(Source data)
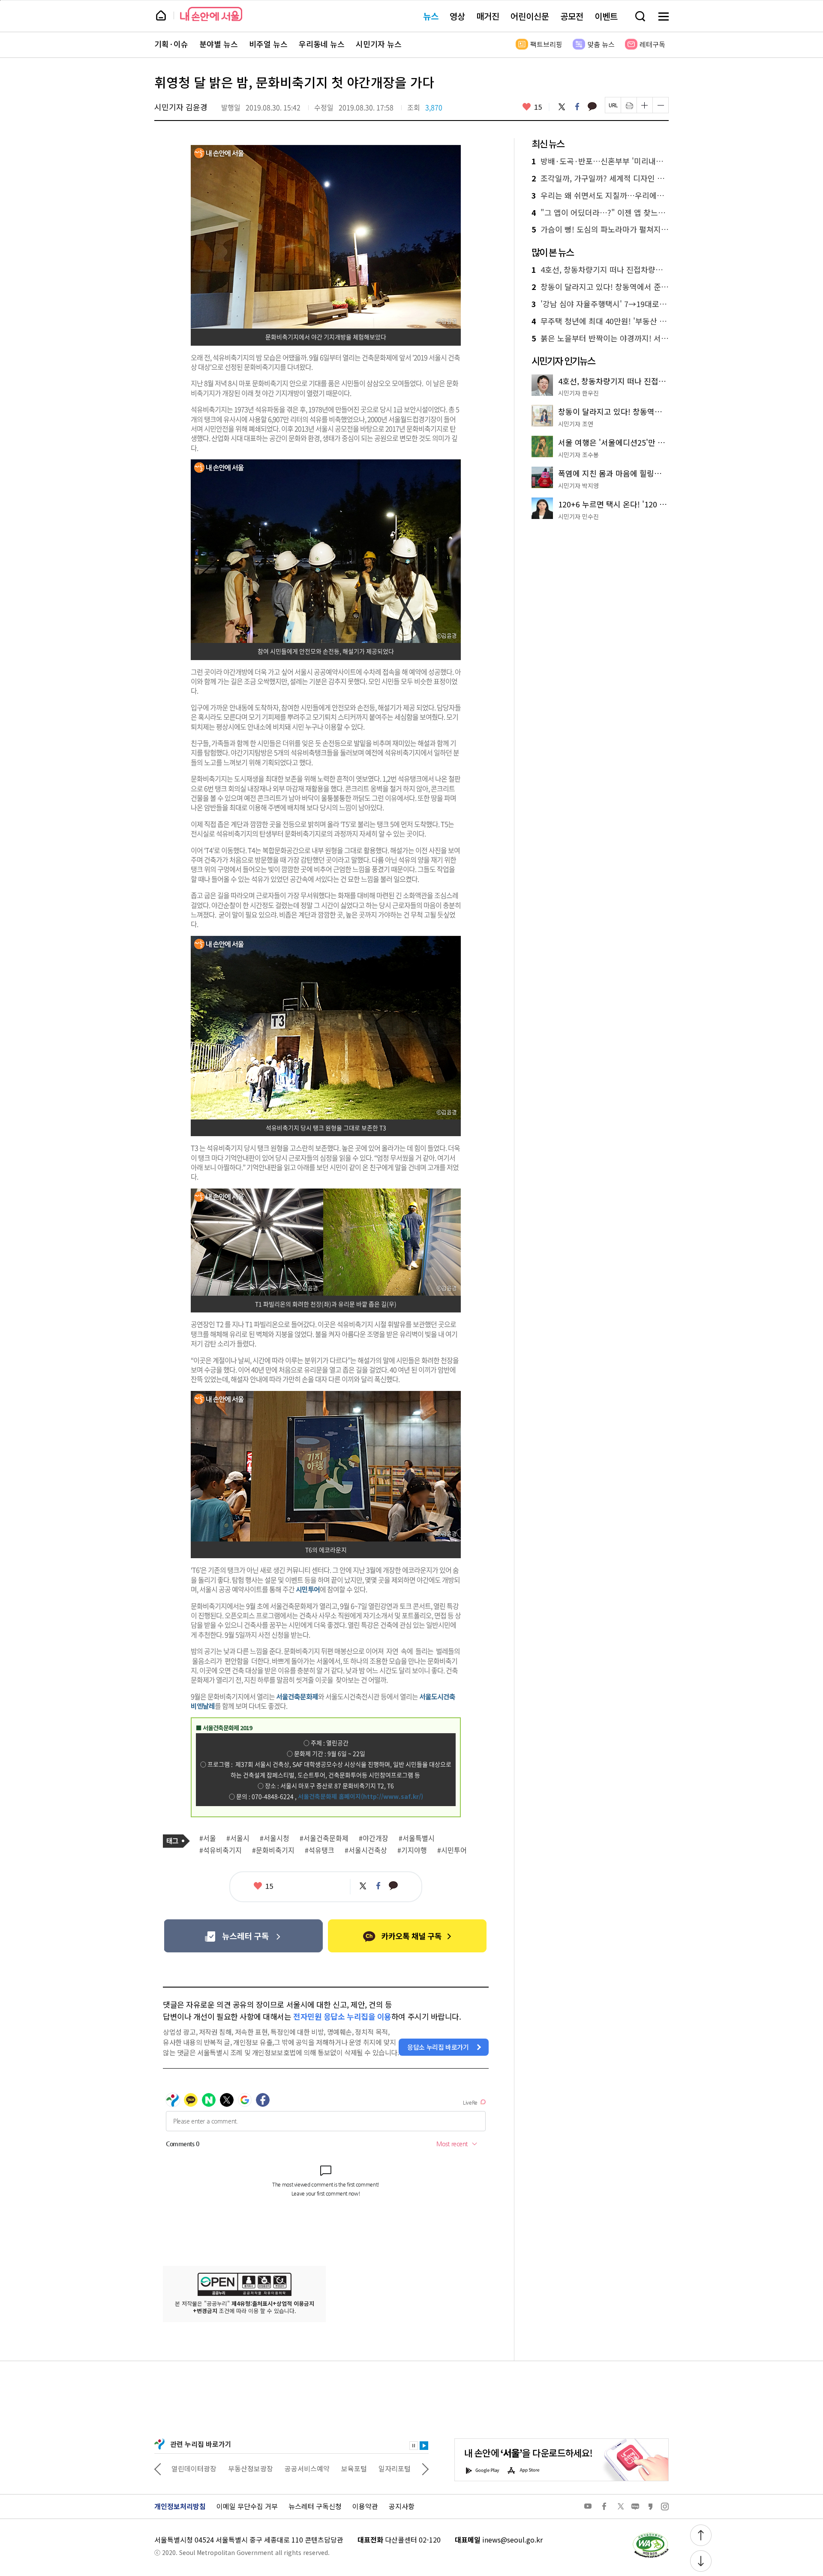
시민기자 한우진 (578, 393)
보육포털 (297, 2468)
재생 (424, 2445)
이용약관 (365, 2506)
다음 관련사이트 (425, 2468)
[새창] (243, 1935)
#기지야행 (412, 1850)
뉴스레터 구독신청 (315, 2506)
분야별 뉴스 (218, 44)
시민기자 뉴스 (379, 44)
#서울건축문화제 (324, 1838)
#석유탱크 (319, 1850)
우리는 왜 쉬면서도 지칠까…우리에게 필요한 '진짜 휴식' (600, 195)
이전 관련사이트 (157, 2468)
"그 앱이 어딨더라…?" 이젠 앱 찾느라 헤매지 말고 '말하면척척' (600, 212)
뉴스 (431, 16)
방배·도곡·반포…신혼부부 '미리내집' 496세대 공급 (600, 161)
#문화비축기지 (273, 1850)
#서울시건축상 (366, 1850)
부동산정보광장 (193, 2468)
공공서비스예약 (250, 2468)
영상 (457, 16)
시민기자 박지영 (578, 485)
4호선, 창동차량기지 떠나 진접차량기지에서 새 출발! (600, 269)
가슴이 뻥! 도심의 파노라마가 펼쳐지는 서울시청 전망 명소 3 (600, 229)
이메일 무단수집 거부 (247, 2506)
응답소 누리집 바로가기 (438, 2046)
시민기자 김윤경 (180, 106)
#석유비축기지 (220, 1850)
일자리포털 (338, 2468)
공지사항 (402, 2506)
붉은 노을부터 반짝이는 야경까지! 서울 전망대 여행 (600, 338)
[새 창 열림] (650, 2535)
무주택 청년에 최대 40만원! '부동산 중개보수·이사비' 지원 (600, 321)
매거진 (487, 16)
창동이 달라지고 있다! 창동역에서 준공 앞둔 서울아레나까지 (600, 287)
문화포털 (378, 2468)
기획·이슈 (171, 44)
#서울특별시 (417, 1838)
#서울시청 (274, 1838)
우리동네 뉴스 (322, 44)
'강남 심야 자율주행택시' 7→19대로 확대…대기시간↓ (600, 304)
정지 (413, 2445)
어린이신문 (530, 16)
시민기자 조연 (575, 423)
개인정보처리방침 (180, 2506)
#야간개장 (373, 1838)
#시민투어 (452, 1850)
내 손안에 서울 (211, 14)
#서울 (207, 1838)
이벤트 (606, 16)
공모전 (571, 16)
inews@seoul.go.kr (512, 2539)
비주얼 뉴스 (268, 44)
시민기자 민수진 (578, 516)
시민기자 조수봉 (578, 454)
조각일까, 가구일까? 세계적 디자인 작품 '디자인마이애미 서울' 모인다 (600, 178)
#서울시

WHAT THE TASK REQUIRES -
Every line above must be printed again exactly, pictures excluded.

EXERCISE ANSWER -
시민기자 한우진 (578, 393)
보육포털 (297, 2468)
재생 (424, 2445)
이용약관 (365, 2506)
다음 관련사이트 (425, 2468)
[새창] (243, 1935)
#기지야행 (412, 1850)
뉴스레터 구독신청 (315, 2506)
분야별 뉴스 (218, 44)
시민기자 뉴스 (379, 44)
#서울건축문화제 (324, 1838)
#석유탱크 (319, 1850)
우리는 왜 쉬면서도 지칠까…우리에게 필요한 '진짜 휴식' (600, 195)
이전 관련사이트 (157, 2468)
"그 앱이 어딨더라…?" 이젠 앱 찾느라 헤매지 말고 '말하면척척' (600, 212)
뉴스 (431, 16)
방배·도곡·반포…신혼부부 '미리내집' 496세대 공급 (600, 161)
#문화비축기지 (273, 1850)
#서울시건축상 (366, 1850)
부동산정보광장 (193, 2468)
공공서비스예약 (250, 2468)
영상 (457, 16)
시민기자 박지영 (578, 485)
4호선, 창동차량기지 떠나 진접차량기지에서 새 출발! (600, 269)
가슴이 뻥! 도심의 파노라마가 펼쳐지는 서울시청 전망 명소 3 (600, 229)
이메일 무단수집 거부 (247, 2506)
응답소 누리집 바로가기 (438, 2046)
시민기자 김윤경 (180, 106)
#석유비축기지 (220, 1850)
일자리포털 (338, 2468)
공지사항 (402, 2506)
붉은 노을부터 반짝이는 야경까지! 서울 전망대 여행 (600, 338)
[새 창 열림] (650, 2535)
무주택 청년에 최대 40만원! '부동산 중개보수·이사비' 지원 (600, 321)
매거진 (487, 16)
창동이 달라지고 있다! 창동역에서 준공 앞둔 서울아레나까지 (600, 287)
문화포털 (378, 2468)
기획·이슈 (171, 44)
#서울특별시 (417, 1838)
#서울시청 (274, 1838)
우리동네 뉴스 (322, 44)
'강남 심야 자율주행택시' 7→19대로 확대…대기시간↓ (600, 304)
정지 (413, 2445)
어린이신문 (530, 16)
시민기자 조연 (575, 423)
개인정보처리방침 (180, 2506)
#야간개장 (373, 1838)
#시민투어 (452, 1850)
내 손안에 서울 (211, 14)
#서울 (207, 1838)
이벤트 (606, 16)
공모전 (571, 16)
inews@seoul.go.kr (512, 2539)
비주얼 뉴스 (268, 44)
시민기자 민수진 (578, 516)
시민기자 조수봉 (578, 454)
조각일까, 가구일까? 세계적 디자인 작품 '디자인마이애미 서울' 모인다 (600, 178)
#서울시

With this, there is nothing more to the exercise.